### [TASK BRIEF]
Locate the word "dimensions" in the entries below, then gather every line that holds it.

### [SOURCE RECORDS]
───

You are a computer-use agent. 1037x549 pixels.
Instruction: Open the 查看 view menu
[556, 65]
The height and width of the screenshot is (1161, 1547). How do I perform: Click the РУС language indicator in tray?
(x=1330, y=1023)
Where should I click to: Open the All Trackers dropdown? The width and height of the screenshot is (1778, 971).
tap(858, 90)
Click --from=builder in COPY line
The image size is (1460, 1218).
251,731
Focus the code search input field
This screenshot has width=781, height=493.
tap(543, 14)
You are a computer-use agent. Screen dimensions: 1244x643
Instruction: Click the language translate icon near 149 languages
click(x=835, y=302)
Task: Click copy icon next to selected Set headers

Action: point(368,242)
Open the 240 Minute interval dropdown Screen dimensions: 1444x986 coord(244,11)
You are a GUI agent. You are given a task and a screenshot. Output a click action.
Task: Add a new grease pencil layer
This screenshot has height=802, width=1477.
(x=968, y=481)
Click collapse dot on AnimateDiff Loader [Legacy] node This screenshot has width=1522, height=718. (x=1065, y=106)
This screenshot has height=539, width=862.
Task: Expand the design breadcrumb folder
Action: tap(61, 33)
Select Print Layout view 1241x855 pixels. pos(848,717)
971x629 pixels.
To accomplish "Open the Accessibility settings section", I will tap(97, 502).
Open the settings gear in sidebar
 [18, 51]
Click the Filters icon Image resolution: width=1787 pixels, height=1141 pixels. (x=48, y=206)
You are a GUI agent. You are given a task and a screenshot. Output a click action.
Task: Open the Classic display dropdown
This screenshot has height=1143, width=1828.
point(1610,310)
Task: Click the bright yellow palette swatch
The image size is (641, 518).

───

### [EXERCISE SOLUTION]
You are a computer-use agent. Screen dimensions: 1244x643
Open the 240 Minute interval dropdown Screen dimensions: 1444x986 coord(244,11)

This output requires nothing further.